Auletris

Anaïs Nin

Finitude

  • 8 janvier 2019

    O Anaïs !

    J'ai pris un plaisir ô combien coupable à lire AULETRIS, jamais je n'avais lu de littérature érotique et quoi de mieux que de commencer par la Reine !

    Chaque pages se suivent, plus transgressives les unes que les autres, mais le plaisir des belles lettres reste intacte

    "c’était ça qu'elle aimait, le sentir complètement niché en elle, comme s'il était là pour y rester. Et ce n'est qu'à ce moment qu'elle aussi pourrait jouir sereinement de sa présence"

> _DONNÉES ENREGISTRÉES_
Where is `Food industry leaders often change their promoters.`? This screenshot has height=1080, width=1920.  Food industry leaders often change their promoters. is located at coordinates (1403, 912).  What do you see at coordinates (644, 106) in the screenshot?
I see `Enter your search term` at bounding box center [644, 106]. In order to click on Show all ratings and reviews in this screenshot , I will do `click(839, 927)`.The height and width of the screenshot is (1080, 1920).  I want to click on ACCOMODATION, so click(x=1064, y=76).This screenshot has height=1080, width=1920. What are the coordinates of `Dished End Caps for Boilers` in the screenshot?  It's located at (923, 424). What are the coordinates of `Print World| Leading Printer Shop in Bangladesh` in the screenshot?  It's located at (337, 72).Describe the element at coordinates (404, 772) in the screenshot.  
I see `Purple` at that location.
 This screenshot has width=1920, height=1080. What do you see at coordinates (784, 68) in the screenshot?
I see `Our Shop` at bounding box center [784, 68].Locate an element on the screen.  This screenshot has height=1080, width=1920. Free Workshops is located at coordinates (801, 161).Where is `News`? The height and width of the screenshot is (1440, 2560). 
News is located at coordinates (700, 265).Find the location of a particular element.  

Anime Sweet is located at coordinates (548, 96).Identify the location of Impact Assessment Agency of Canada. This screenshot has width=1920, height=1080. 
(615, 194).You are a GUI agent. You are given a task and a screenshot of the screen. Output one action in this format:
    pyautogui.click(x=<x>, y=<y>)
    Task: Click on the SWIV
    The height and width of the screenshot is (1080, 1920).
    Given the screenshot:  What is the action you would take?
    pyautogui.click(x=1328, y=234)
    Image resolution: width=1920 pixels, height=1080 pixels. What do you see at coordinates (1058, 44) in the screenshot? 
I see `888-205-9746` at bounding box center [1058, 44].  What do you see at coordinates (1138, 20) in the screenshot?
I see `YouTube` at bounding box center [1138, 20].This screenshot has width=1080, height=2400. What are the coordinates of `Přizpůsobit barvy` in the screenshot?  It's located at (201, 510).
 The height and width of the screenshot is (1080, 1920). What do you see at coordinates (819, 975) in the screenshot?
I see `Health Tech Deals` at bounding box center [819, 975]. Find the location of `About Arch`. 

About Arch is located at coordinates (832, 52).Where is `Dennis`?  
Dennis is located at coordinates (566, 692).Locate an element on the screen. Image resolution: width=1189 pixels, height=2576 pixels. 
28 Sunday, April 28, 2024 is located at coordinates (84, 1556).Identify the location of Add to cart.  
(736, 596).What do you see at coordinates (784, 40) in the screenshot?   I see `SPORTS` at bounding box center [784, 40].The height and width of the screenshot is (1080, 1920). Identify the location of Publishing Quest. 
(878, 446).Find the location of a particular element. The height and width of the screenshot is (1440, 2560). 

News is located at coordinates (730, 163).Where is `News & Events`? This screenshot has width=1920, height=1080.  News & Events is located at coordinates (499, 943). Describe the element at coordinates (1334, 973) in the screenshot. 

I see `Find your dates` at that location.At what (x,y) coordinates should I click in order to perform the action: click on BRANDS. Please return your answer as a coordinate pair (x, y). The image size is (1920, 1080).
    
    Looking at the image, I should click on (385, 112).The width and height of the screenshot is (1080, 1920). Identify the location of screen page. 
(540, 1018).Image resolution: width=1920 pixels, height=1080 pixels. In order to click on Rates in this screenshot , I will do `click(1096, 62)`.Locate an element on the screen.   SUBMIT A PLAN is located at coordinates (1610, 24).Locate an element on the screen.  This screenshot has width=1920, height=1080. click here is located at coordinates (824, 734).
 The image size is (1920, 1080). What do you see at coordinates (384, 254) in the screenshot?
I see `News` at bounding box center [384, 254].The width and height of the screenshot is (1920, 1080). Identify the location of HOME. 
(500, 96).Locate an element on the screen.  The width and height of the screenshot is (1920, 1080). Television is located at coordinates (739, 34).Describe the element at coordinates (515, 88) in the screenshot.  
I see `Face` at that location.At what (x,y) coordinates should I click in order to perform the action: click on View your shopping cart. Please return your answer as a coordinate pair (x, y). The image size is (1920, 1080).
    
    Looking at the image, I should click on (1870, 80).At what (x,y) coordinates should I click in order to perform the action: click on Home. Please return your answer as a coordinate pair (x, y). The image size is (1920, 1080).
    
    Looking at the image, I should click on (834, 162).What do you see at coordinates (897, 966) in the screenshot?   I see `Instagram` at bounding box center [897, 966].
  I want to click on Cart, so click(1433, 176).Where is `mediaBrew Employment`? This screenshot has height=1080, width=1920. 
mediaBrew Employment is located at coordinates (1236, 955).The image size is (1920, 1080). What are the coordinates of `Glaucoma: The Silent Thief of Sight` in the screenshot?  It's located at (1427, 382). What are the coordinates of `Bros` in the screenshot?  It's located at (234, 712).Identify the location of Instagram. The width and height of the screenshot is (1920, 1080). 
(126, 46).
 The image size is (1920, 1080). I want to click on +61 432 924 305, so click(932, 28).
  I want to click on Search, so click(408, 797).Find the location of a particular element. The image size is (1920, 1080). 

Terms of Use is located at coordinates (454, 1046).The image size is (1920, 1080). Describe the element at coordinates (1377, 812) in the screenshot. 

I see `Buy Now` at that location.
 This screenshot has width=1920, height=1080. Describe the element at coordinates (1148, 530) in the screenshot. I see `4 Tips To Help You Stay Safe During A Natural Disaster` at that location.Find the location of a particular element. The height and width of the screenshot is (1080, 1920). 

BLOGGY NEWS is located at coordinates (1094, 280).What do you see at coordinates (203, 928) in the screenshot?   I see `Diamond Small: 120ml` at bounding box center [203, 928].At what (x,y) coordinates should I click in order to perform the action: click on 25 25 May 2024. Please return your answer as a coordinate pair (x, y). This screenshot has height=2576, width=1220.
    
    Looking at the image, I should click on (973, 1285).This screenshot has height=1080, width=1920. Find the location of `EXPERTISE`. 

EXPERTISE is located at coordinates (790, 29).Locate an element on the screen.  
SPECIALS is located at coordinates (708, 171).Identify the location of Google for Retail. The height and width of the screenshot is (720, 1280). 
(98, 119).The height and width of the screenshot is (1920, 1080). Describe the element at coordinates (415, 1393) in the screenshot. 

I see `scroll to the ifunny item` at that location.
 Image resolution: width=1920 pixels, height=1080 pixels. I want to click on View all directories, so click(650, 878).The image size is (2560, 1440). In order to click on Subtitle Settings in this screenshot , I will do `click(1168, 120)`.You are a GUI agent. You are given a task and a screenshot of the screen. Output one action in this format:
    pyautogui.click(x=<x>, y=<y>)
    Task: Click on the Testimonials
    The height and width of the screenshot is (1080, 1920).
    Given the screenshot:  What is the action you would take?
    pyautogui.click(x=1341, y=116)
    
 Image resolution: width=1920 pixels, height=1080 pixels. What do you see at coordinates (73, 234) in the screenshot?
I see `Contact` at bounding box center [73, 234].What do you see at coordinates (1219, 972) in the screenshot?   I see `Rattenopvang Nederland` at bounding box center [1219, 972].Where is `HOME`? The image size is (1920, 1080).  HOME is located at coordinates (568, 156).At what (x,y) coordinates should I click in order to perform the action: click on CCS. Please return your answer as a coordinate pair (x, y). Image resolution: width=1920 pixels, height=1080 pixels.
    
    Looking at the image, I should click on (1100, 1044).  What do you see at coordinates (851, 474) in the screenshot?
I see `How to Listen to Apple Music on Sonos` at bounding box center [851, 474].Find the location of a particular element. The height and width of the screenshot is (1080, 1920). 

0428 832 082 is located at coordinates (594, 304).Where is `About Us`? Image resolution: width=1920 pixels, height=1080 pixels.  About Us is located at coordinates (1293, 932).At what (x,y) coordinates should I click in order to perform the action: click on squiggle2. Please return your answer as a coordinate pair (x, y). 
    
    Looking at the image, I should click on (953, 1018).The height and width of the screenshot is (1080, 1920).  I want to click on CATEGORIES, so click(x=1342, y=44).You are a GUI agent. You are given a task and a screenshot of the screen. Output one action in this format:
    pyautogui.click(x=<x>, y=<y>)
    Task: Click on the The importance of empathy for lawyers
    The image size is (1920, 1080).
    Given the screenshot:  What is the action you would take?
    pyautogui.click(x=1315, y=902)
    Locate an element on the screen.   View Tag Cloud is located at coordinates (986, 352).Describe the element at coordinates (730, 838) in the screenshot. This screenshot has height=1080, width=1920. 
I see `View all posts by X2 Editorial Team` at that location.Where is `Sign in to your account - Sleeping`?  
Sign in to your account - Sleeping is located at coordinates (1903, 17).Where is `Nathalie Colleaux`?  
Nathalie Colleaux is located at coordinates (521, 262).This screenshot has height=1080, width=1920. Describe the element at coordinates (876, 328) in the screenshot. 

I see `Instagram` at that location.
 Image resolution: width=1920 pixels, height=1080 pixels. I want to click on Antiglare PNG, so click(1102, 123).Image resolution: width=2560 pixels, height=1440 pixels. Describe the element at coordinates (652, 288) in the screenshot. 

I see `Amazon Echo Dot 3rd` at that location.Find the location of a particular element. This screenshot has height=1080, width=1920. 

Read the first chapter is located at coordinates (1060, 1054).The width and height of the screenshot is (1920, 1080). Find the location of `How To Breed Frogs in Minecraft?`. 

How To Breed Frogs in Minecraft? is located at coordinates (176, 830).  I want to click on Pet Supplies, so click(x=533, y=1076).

> _EXERCICES_
1. Recopiez le passage de l'extrait sur Auletris qui commence par les mots « J'ai pris un » et finit par « par la Reine ! ».
2. Indiquez si chacune des affirmations suivantes concorde avec l'extrait sur Auletris. Répondez par oui ou par non et citez à l'identique les mots de l'extrait qui permettent de trancher.
(a) La personne qui écrit avait déjà lu de la littérature érotique avant Auletris.
(b) L'extrait est daté du 8 janvier 2019.
(c) La lecture d'Auletris est présentée comme un plaisir coupable.
3. Poursuivez l'extrait sur Auletris à partir de l'endroit où il s'arrête.

> _CORRIGÉ DES EXERCICES_
1.
J'ai pris un plaisir ô combien coupable à lire AULETRIS, jamais je n'avais lu de littérature érotique et quoi de mieux que de commencer par la Reine !

2.
(a) Non : « jamais je n'avais lu de littérature érotique ».
(b) Oui : « 8 janvier 2019 ».
(c) Oui : « J'ai pris un plaisir ô combien coupable à lire AULETRIS ».

3.
  • Anaïs Nin est considérée par la plupart des gens comme la marraine ou, suivant ses propres mots, comme "la Maquerelle" de la littérature érotique. Elle écrivait ce genre de textes et les vendait un dollar la page à un collectionneur. Un jeu dangereux, puisqu'elle risquait d'être arrêtée, condamnée et jetée en prison. Dans les années 40, les écrits érotiques tombaient en effet sous le coup des "Obscenity Laws", ces lois morales draconiennes en vigueur aux USA. Les deux textes repris ici sont restés inconnus du public durant plusieurs dizaines d'années... Ils livrent une vision féminine de la sexualité, libre, inventive et transgressive.